Und nun zum Positiven: Es ist definitiv kein Uwe-Boll'sches Verbrechen gegen die Menschlichkeit. Es wurden keine Verfolgungsjagden, keine Massenschießereien, keine Matrix-Slomo-Kungfukämpfe eingebaut. Auch fehlen Marines, sogenannte "Professorinnen" und andere Bizarrowelt-AkademikerInnen, deren Promotion aus dem Kauf einer schicken randlosen Brille bei Fielmann besteht. Vom Einblenden abgefilmter Originalspielszenen ganz zu schweigen.
Christophe Gans hat sich leider ZU SEHR an die Vorlagen gehalten, um eben ja nicht solche fürchterlichen Haue zu kriegen, wie sein teutonischer "Kollege". Man sieht, dass Gans und Avary sich wirklich intensiv mit dem Stoff befasst haben, aber dann eben nix neues draus gemacht haben.
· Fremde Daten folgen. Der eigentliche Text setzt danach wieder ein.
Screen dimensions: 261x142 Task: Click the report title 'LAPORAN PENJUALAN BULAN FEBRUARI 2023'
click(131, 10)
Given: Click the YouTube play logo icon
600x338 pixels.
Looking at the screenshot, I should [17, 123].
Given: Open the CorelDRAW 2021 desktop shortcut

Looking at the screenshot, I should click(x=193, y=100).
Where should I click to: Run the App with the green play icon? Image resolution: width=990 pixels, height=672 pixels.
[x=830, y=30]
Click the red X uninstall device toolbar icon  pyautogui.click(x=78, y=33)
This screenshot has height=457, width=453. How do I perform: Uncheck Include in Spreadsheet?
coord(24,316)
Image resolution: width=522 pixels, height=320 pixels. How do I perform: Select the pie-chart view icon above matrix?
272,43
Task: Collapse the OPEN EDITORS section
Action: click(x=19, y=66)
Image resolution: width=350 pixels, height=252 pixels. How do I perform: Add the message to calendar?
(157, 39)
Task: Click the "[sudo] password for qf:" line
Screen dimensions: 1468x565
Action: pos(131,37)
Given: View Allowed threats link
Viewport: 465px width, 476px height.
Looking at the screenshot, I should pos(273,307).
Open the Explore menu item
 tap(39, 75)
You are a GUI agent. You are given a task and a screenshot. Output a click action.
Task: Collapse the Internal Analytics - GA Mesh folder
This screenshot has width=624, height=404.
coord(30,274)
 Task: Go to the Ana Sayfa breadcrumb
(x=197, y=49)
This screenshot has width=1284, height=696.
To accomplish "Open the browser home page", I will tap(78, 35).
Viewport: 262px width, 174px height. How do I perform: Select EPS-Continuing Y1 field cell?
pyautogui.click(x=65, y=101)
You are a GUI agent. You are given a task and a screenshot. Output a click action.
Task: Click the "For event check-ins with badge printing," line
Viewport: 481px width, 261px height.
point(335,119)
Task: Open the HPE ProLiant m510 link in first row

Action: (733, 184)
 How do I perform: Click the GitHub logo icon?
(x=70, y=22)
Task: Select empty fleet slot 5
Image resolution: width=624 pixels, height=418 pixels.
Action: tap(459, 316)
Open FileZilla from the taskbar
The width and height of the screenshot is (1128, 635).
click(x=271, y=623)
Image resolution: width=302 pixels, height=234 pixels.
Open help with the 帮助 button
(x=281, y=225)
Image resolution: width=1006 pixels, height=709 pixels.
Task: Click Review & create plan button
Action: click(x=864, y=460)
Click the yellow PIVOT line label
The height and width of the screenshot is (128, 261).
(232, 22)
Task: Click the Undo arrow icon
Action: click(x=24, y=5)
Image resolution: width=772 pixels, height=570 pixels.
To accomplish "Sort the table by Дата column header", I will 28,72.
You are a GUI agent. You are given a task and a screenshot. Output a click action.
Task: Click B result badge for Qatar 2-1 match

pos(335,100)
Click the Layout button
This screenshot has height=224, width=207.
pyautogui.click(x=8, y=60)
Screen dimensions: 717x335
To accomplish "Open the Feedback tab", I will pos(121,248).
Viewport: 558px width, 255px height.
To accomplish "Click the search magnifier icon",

Fazit: Für alle, die die Spiele nicht gespielt haben, ist dieser Film durchaus zu empfehlen, zumal es für diese Leute einen Einblick in eine völlig andere Art des Horrors bietet. Jene, die sich in der Welt von Silent Hill auskennen, möchte ich aber auch nicht am Ärmel aus dem Kino zerren, muss aber anbringen, dass sie wenig bis nichts Fesselndes sehen werden, da sie es leider schon eins zu eins als Videospiel gesehen haben.